R/PrInDTreg.R
In PrInDT: Prediction and Interpretation in Decision Trees for Classification and Regression

Documented in PrInDTreg

#' Regression tree resampling by the PrInDT method
#'
#' @description The function \code{\link{PrInDTreg}} realizes regression tree optimization to identify the best interpretable tree; interpretability is checked (see 'ctestv').\cr
#' The relationship between the target variable 'regname' and all other factor and numerical variables
#' in the data frame 'datain' is optimally modeled by means of 'N' repetitions of subsampling.\cr 
#' The optimization criterion is the R2 of the model on the validation sample 'valdat'.\cr
#' Default for the validation sample is the full sample 'datain'.\cr
#' Multiple subsampling percentages of observations and predictors can be specified (in 'pobs' and 'ppre', correspondingly).\cr
#' The trees generated from subsampling can be restricted by
#' rejecting unacceptable trees which include split results specified in the character strings of the vector 'ctestv'.\cr
#' The parameters 'conf.level', 'minsplit', and 'minbucket' can be used to control the size of the trees.\cr
#' Besides the maximal R2, the minimal MAE (Mean Absolute Error) is reported.
#'
#' @usage PrInDTreg(datain,regname,ctestv=NA,N,pobs=c(0.9,0.7),ppre=c(0.9,0.7),
#'                conf.level=0.95,seedl=TRUE,minsplit=NA,minbucket=NA,valdat=datain)
#'
#' @param datain Input data frame with class factor variable 'classname' and the\cr
#'    influential variables, which need to be factors or numericals (transform logicals and character variables to factors) 
#' @param regname name of regressand variable (character)

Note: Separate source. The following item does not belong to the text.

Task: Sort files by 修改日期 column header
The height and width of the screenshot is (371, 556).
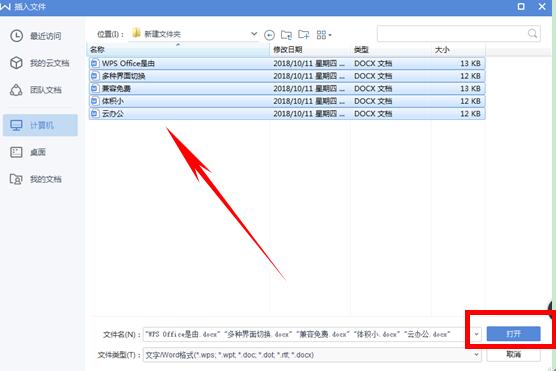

#' @param ctestv Vector of character strings of forbidden split results;\cr
#'     (see function \code{\link{PrInDT}} for details.)\cr
#'     If no restrictions exist, the default = NA is used.
#' @param N Number of repetitions (integer > 0)
#' @param pobs Vector of resampling percentages of observations (numerical, > 0 and <= 1)
#' @param ppre Vector of resampling percentages of predictor variables (numerical, > 0 and <= 1)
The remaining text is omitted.